Este es uno de esos pasajes cuya interpretación varía de manera bastante predecible, es decir, nadie piensa que Jesús pudiera estar hablando de él. En todo caso, se trata de otra persona. Una de las señales, tal vez, de la decadencia del Occidente moderno es que nadie parece comprender su propia riqueza.

Hay razones para esta confusión: todos hemos oído hablar del famoso 1 por ciento, y es cierto que los ultra ricos son tan asombrosamente ricos en comparación con el resto de nosotros que es difícil concebir otra forma de riqueza.

Aun así, vale la pena recordar una distinción básica que me hicieron una vez: Por alguien que trabaja con personas que viven en la pobreza real: si no te preocupa si vas a comer o no, estás bien. Ese fue, y sigue siendo para mí, un recordatorio útil. Aunque he conocido graves problemas financieros en mi vida (préstamos estudiantiles agobiantes, deudas con tarjetas de crédito, etc.), nunca me he preocupado honestamente por si comería o no o si tendría cubiertas mis necesidades básicas. Por supuesto, eso tiene menos que ver con mi situación financiera particular que con mi red de seguridad conocida de familiares y amigos.

Pero lo que hagamos con nuestra economía actual, o la disponibilidad o falta de una red de seguridad, no es realmente el objetivo del Evangelio. El punto es bastante claro y a menudo se repite en lo que la tradición llama la “opción preferencial por los pobres”: la comodidad material puede ser una barrera para entrar en el reino de Dios.

Esto no quiere decir que todos debamos hacer votos de pobreza. En otros pasajes y, por supuesto, en la tradición más amplia, está claro que esto es lo que la Iglesia llama un consejo de “perfección”. Es decir, no se exige a todo el mundo. Pero, objetivamente hablando, es una forma de vida más elevada rechazar todas las posesiones materiales por el bien del reino, así como es, objetivamente hablando, una forma de vida más elevada rechazar la vida matrimonial y abrazar el celibato por el bien del reino. Esto no quiere decir que las cosas materiales o el matrimonio sean malos, sino simplemente que plantean sus propias tentaciones y oportunidades.

Así pues, si podemos dejar de lado la cuestión de estas vocaciones más radicales –lo que la tradición llama los “consejos de perfección”–, aún vale la pena preguntarse acerca del principio general de la vida material y sus desafíos. Tal vez no seamos el 1 por ciento, pero aun así, en el gran esquema de las cosas de este mundo, somos bastante ricos. ¿Qué podemos hacer? ¿Hay alguna esperanza?

Las palabras del Evangelio, aunque comienzan de forma dura, se suavizan casi de inmediato: “Para los hombres es imposible, pero no para Dios, porque todo es posible para Dios”. Esto no nos libera, exactamente, de toda responsabilidad o sentido de urgencia, pero nos da la esperanza de que podemos, cualquiera que sea nuestra situación material, pasar por el ojo de la aguja.

...si, es decir, confiamos en Dios. Si tratamos de hacerlo nosotros mismos, no hay esperanza.

* **Ítems proporcionados**:
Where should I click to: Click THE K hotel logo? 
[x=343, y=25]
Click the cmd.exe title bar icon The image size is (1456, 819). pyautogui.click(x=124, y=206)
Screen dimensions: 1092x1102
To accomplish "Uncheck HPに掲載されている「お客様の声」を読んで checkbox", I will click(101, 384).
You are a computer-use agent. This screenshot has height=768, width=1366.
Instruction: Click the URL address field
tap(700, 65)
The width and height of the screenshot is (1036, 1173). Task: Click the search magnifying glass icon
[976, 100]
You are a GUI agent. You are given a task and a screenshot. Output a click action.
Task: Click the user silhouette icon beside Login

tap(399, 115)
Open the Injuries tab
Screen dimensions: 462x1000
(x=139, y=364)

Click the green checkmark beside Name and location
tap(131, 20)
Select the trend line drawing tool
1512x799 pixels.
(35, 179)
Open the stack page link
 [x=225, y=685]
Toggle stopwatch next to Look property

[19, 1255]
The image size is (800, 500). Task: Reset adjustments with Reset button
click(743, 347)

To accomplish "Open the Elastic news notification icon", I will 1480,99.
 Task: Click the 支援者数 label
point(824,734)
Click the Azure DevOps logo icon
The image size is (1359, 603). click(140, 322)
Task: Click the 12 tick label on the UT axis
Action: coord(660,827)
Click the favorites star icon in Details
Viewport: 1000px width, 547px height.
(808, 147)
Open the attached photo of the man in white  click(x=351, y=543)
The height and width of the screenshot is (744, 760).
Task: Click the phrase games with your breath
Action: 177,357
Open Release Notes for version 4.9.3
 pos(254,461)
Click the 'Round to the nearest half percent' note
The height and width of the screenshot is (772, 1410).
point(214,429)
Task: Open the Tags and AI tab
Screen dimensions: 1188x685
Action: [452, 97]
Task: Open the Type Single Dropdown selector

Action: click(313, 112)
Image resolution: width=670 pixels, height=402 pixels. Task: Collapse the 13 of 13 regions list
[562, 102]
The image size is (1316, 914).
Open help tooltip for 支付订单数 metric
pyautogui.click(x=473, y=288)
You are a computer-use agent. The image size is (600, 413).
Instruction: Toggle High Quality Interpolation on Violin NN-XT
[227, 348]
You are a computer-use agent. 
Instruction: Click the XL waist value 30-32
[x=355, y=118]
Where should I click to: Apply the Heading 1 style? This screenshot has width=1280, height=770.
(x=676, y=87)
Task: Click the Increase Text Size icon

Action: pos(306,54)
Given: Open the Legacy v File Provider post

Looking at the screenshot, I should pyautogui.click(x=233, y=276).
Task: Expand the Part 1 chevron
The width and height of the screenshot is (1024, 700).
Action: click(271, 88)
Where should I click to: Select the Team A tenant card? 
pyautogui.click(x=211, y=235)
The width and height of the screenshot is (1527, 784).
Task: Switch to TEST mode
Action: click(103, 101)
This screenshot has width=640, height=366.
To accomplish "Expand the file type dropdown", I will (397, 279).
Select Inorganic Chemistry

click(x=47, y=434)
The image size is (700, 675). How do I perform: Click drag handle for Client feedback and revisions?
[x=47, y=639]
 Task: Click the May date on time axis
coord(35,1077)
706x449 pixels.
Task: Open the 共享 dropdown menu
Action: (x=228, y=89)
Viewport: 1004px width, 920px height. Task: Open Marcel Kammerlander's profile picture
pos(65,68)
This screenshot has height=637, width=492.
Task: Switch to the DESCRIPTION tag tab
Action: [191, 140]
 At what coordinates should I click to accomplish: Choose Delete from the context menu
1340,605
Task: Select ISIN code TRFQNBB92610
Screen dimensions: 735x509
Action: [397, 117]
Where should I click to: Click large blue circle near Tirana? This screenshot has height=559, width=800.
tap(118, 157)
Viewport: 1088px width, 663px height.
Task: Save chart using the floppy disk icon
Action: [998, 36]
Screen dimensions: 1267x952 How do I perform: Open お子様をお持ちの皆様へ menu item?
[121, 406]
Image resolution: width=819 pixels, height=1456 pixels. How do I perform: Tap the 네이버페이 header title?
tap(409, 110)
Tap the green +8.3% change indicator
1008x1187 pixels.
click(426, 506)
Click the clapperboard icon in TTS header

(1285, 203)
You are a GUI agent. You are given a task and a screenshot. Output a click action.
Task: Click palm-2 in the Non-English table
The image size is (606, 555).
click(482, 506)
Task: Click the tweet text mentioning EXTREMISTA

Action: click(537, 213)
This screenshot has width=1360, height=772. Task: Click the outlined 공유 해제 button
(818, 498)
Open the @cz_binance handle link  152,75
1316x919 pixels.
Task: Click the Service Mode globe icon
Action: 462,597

* **Ejercicio 1**: Traduce al inglés esta oración del texto sobre la riqueza y el Evangelio: "Tal vez no seamos el 1 por ciento, pero aun así, en el gran esquema de las cosas de este mundo, somos bastante ricos."
* **Ejercicio 2**: Redacta lo que sigue al texto sobre la riqueza y el Evangelio, a partir de su última oración.

* **Respuesta 1**: We may not be the 1 percent, but even so, in the grand scheme of things in this world, we are quite rich.

* **Respuesta 2**:
Por eso, al final, la pobreza es... En muchos casos, aunque no de manera automática, se abre un camino más claro hacia la salvación. Si no tienes nada, es más fácil arrojarte a la misericordia de Dios y reconocer que no aportas nada más que a ti mismo. Pero si tenemos algo, tal vez no sea mucho dinero, pero es un talento, o una pasión, o un poco de propiedad, o un conjunto de ideas brillantes, siempre es tentador convencerte de que puedes negociar, por así decirlo, con Dios, de que aportas algo que será útil al creador trascendente y eterno. Esto es y siempre será un absurdo. Como dice San Pablo: “¿Qué tienes que no hayas recibido?” Esto no es una negación de la realidad y legitimidad del trabajo y el esfuerzo humanos e incluso del mérito, pero todo es relativo. Puedes ser el ser humano más brillante, hermoso, talentoso, rico y filantrópico; puedes dar tu vida entera a los demás; pero todo pierde sentido, desde una perspectiva eterna, porque tu vida no puede quitar el pecado.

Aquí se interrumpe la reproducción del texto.